THE TASK
Please copy out, unchanged, the rows below from the line with "The height and width of the screenshot is (645, 1600)." up to and including the line with "status-bar is located". Output only those lines.

EXTRACTED RECORDS
Segment Open

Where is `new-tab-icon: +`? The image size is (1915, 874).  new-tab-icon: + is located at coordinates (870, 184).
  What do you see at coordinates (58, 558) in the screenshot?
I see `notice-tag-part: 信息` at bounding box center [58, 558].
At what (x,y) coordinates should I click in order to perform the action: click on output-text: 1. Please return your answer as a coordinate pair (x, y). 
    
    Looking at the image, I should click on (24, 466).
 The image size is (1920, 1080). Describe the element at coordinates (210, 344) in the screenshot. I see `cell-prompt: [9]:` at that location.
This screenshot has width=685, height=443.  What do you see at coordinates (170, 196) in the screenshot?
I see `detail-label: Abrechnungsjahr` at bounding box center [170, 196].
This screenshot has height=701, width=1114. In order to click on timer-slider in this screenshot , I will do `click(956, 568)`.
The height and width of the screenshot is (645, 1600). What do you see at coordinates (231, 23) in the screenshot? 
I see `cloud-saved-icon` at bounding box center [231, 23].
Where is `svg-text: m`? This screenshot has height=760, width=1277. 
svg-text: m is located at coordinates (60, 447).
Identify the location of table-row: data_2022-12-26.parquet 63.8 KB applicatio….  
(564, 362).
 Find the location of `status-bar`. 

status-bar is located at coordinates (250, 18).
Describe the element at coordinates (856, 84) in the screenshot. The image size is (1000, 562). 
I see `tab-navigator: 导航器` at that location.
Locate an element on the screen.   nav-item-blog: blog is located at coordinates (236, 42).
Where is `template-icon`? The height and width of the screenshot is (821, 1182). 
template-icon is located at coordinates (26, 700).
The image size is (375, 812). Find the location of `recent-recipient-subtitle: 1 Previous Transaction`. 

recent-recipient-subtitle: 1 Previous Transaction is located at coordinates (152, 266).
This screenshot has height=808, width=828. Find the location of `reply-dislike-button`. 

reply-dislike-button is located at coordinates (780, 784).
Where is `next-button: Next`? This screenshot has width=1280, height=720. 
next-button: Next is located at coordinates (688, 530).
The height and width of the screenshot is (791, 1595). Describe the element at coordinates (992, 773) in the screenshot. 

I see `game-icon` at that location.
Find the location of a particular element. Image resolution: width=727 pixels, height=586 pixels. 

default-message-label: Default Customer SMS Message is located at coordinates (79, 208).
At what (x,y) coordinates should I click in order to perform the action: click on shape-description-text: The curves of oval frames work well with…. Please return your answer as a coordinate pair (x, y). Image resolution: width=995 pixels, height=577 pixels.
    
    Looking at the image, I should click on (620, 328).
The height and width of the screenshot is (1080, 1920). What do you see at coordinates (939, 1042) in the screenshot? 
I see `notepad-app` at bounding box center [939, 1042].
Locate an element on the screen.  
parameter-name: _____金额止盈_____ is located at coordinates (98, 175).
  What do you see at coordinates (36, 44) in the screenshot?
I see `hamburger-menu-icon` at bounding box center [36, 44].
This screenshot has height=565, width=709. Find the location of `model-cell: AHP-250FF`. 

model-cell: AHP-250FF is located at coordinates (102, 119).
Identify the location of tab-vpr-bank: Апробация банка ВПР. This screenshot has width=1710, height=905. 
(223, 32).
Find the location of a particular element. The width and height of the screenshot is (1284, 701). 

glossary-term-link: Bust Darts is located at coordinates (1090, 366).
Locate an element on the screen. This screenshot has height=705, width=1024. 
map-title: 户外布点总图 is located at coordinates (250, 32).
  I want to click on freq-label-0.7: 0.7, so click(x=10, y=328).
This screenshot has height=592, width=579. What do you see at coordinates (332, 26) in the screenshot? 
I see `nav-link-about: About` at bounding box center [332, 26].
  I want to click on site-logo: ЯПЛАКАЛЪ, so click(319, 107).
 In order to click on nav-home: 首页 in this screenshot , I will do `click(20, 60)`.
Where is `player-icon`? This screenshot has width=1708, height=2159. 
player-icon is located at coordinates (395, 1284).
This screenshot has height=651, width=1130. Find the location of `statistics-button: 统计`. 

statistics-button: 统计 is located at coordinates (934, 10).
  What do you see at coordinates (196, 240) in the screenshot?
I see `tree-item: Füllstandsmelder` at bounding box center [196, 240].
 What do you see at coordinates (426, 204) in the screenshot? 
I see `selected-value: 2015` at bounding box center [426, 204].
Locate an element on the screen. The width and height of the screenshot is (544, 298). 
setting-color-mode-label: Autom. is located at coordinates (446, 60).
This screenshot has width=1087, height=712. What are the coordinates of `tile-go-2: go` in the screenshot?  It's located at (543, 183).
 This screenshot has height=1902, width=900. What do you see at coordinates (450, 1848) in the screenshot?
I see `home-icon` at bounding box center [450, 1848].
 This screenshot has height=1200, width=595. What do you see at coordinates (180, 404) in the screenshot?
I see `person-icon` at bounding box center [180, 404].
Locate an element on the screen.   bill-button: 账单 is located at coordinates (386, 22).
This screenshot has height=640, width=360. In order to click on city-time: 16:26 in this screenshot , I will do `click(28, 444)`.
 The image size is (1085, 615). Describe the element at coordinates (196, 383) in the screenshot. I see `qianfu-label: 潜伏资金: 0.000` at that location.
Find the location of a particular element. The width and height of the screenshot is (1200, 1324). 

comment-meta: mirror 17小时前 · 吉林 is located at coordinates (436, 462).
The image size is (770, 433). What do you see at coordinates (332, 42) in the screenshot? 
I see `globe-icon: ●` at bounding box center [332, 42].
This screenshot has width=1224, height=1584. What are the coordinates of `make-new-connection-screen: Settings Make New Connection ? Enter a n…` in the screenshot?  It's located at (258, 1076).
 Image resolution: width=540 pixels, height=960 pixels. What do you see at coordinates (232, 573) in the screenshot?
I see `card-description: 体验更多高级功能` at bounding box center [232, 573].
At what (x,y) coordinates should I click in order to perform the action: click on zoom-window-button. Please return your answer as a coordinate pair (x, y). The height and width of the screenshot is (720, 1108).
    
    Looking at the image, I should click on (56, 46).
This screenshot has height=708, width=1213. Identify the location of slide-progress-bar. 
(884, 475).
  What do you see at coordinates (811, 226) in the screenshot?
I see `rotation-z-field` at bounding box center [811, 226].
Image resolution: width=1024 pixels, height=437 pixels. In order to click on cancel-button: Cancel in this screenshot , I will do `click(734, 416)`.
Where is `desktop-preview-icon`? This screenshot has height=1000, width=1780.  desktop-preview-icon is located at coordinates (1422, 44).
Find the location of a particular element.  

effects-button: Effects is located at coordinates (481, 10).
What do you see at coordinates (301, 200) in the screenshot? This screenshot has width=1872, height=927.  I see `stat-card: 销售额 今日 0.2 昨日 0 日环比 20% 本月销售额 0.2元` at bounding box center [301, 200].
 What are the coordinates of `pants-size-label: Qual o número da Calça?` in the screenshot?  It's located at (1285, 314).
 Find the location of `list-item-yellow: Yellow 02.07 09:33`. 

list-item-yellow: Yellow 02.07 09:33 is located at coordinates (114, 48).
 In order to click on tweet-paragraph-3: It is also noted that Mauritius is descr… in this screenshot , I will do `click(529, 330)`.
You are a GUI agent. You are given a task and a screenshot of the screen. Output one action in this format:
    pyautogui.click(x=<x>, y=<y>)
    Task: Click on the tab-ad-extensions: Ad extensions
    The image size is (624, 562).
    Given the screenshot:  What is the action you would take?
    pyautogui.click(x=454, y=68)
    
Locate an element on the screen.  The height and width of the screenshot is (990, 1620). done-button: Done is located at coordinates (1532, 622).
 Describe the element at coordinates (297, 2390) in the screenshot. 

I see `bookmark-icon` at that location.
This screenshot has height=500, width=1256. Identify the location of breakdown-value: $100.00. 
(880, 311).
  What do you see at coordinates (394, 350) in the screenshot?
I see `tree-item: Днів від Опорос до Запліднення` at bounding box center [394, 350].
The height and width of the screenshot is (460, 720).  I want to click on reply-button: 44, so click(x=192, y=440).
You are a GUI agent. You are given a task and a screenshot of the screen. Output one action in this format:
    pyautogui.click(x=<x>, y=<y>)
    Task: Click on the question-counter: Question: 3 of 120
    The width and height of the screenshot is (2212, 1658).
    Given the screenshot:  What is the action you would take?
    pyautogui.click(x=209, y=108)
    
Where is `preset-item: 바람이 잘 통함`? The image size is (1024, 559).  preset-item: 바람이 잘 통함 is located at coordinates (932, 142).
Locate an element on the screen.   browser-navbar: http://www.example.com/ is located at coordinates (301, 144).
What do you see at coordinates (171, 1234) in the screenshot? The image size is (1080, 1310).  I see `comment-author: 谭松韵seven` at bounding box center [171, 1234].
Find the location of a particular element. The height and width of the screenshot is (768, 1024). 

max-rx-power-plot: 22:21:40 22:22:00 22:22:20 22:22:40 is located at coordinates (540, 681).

Segment Closed

TASK SOLUTION
The height and width of the screenshot is (645, 1600). What do you see at coordinates (231, 23) in the screenshot? 
I see `cloud-saved-icon` at bounding box center [231, 23].
Where is `svg-text: m`? This screenshot has height=760, width=1277. 
svg-text: m is located at coordinates (60, 447).
Identify the location of table-row: data_2022-12-26.parquet 63.8 KB applicatio….  
(564, 362).
 Find the location of `status-bar`. 

status-bar is located at coordinates (250, 18).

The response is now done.